Azure Data Factory
This page will walkthrough the setup of Azure Data Factory in K using the direct connect method
Integration details
Scope | Included | Comments |
---|---|---|
Metadata | YES | See below |
Lineage | YES | |
Usage | YES | |
Sensitive Data Scanner | N/A |
Known limitations
Not all sources and destinations are included in the metadata extraction. Improvements are planned to provide wider coverage
Sources Implemented
SNOWFLAKE
Step 1) Enabling Azure Data Factory Admin APIs to be accessible to an AD Group
This step is performed by the Azure Data Factory Admin
Under Azure services click on Data factories
Locate the Data Factory that you would like to connect to K
Click on Overview to copy the below details for a later step:
Factory name
Resource group name
Subscription ID
Step 2) Registering Azure Data Factory App in Azure AD
This step is performed by the Azure AD Admin
Log in to your company’s Azure Portal and open the Azure Active Directory page
Select App Registration in the side panel and click New registration
Complete the registration form
Name: Enter a name for the integration e.g. KADA Azure Data Factory API Integration
Supported account types: Select Accounts in this organisation directory only
Redirect URL: Add Web / https://www.kada.ai
Click Register to complete the registration
Click on the newly created KADA Azure Data Factory API Integration App
Save the Application (client) ID and Directory (tenant) ID for use in a later step
Click on Endpoints and save the URL for OpenID Connect metadata document for use in a later step
Select Certificates & secrets in the side panel and click New client secret
Complete the new secret form and save the Secret Value for use in a later step
Make sure you send all of the information from Step 1 and Step 2 to the K Admin so that they can complete step 4.
Factory name
Resource group name
Subscription ID
Application (client) ID
Directory (tenant) ID
Secret Value
Step 3) Update your Azure Data Factory access control
This step is performed by the Azure Data Factory Admin
To ensure your Azure Data Factory can connect to K, you will need to provide the Azure Data Factory with the correct Role Assignment
Follow Step 1 to navigate to your Data Factory you wish to profile. You will need to perform the following steps for each Data Factory you wish to profile.

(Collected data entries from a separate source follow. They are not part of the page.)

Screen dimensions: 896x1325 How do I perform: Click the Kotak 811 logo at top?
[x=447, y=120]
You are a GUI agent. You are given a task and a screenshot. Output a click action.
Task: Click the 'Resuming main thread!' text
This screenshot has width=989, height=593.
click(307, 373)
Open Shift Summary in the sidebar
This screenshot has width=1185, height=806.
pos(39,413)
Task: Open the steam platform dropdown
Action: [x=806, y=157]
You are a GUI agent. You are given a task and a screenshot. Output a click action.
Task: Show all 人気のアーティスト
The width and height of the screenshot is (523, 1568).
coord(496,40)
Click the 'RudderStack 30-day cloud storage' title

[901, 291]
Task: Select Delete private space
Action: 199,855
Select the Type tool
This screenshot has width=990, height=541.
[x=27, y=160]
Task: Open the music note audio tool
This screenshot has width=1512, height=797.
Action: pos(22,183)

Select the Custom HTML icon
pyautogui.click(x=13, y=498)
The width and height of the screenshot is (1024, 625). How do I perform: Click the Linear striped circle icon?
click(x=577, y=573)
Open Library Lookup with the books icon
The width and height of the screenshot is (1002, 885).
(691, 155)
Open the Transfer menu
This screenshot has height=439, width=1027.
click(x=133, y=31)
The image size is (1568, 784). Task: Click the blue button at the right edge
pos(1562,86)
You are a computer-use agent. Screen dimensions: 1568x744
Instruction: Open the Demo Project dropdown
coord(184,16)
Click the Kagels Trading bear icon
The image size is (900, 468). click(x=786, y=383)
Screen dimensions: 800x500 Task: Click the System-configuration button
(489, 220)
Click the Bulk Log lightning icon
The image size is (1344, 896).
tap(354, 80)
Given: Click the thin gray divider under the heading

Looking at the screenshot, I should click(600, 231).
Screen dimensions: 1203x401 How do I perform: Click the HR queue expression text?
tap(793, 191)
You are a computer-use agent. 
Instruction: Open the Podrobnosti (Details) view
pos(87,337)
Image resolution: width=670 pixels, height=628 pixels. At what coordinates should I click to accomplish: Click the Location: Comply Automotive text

Open a Data FactoryClick on Access control (IAM) in the panel and click Add
Select Data Factory Contributor
Click Select Member.
In the side panel add the the Service Application you created in Step 2. Click Select to add the Service Application.
Click Review + Assign to finish adding the permission.
Step 4) Add Azure Data Factory as a New Source
This step is performed by the K Admin
Select Platform Settings in the side bar
In the pop-out side panel, under Integrations click on Sources
Click Add Source and select AZURE_DATA_FACTORY
Select Direct Connect
Fill in the Source Settings and click Save & Next
Name: Give the Azure Data Factory source a name in K. If you have multiple ADFs, each one will need to have a unique name
Host: Enter the url e.g. adf.azure.com
Timeout: Default is 10, sometimes it may take longer for the API to respond, so we recommend increasing it to 20
Update the Host / Database mapping - see Host / Database Mapping. This step can be completed after the initial load via the guided workflow.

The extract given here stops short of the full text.